Work item: Your task is to give the entries back exactly, leaving nothing out.

Listed entries:

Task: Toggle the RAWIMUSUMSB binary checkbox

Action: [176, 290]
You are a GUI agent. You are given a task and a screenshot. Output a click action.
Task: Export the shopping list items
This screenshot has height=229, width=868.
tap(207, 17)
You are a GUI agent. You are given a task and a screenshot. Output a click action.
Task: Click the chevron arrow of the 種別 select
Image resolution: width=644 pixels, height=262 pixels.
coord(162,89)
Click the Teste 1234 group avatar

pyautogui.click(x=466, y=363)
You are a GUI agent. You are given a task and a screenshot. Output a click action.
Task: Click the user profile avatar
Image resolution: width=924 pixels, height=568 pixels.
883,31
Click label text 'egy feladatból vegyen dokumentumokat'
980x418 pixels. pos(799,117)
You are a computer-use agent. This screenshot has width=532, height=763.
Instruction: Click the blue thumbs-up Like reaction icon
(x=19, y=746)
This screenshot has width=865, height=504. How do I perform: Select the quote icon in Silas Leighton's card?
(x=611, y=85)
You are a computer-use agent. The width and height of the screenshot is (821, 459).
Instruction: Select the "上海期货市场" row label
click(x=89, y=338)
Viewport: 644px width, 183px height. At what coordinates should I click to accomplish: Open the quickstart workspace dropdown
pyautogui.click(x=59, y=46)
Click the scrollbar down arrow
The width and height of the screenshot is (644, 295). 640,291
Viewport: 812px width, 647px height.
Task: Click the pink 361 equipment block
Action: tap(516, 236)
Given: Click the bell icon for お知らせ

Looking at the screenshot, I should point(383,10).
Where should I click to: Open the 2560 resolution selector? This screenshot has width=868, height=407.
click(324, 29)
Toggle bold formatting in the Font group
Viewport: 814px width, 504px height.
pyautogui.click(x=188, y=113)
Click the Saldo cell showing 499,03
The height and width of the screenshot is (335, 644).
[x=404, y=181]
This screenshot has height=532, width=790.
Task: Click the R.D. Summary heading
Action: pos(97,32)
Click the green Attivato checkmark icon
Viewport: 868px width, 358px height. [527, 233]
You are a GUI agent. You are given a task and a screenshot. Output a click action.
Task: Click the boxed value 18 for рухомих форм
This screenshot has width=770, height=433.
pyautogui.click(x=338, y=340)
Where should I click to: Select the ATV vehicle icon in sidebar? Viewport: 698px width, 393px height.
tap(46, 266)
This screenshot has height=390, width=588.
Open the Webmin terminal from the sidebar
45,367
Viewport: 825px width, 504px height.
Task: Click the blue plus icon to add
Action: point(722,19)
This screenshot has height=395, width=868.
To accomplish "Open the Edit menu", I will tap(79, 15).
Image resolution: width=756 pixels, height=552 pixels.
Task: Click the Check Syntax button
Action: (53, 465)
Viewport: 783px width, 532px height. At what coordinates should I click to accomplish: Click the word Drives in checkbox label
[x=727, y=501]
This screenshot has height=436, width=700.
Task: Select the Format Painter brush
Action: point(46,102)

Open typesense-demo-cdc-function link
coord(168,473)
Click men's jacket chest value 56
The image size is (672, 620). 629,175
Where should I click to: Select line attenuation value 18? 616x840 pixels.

Task result:
Task: Toggle the RAWIMUSUMSB binary checkbox

Action: [176, 290]
You are a GUI agent. You are given a task and a screenshot. Output a click action.
Task: Export the shopping list items
This screenshot has height=229, width=868.
tap(207, 17)
You are a GUI agent. You are given a task and a screenshot. Output a click action.
Task: Click the chevron arrow of the 種別 select
Image resolution: width=644 pixels, height=262 pixels.
coord(162,89)
Click the Teste 1234 group avatar

pyautogui.click(x=466, y=363)
You are a GUI agent. You are given a task and a screenshot. Output a click action.
Task: Click the user profile avatar
Image resolution: width=924 pixels, height=568 pixels.
883,31
Click label text 'egy feladatból vegyen dokumentumokat'
980x418 pixels. pos(799,117)
You are a computer-use agent. This screenshot has width=532, height=763.
Instruction: Click the blue thumbs-up Like reaction icon
(x=19, y=746)
This screenshot has width=865, height=504. How do I perform: Select the quote icon in Silas Leighton's card?
(x=611, y=85)
You are a computer-use agent. The width and height of the screenshot is (821, 459).
Instruction: Select the "上海期货市场" row label
click(x=89, y=338)
Viewport: 644px width, 183px height. At what coordinates should I click to accomplish: Open the quickstart workspace dropdown
pyautogui.click(x=59, y=46)
Click the scrollbar down arrow
The width and height of the screenshot is (644, 295). 640,291
Viewport: 812px width, 647px height.
Task: Click the pink 361 equipment block
Action: tap(516, 236)
Given: Click the bell icon for お知らせ

Looking at the screenshot, I should point(383,10).
Where should I click to: Open the 2560 resolution selector? This screenshot has width=868, height=407.
click(324, 29)
Toggle bold formatting in the Font group
Viewport: 814px width, 504px height.
pyautogui.click(x=188, y=113)
Click the Saldo cell showing 499,03
The height and width of the screenshot is (335, 644).
[x=404, y=181]
This screenshot has height=532, width=790.
Task: Click the R.D. Summary heading
Action: pos(97,32)
Click the green Attivato checkmark icon
Viewport: 868px width, 358px height. [527, 233]
You are a GUI agent. You are given a task and a screenshot. Output a click action.
Task: Click the boxed value 18 for рухомих форм
This screenshot has width=770, height=433.
pyautogui.click(x=338, y=340)
Where should I click to: Select the ATV vehicle icon in sidebar? Viewport: 698px width, 393px height.
tap(46, 266)
This screenshot has height=390, width=588.
Open the Webmin terminal from the sidebar
45,367
Viewport: 825px width, 504px height.
Task: Click the blue plus icon to add
Action: point(722,19)
This screenshot has height=395, width=868.
To accomplish "Open the Edit menu", I will tap(79, 15).
Image resolution: width=756 pixels, height=552 pixels.
Task: Click the Check Syntax button
Action: (53, 465)
Viewport: 783px width, 532px height. At what coordinates should I click to accomplish: Click the word Drives in checkbox label
[x=727, y=501]
This screenshot has height=436, width=700.
Task: Select the Format Painter brush
Action: point(46,102)

Open typesense-demo-cdc-function link
coord(168,473)
Click men's jacket chest value 56
The image size is (672, 620). 629,175
Where should I click to: Select line attenuation value 18? 616x840 pixels.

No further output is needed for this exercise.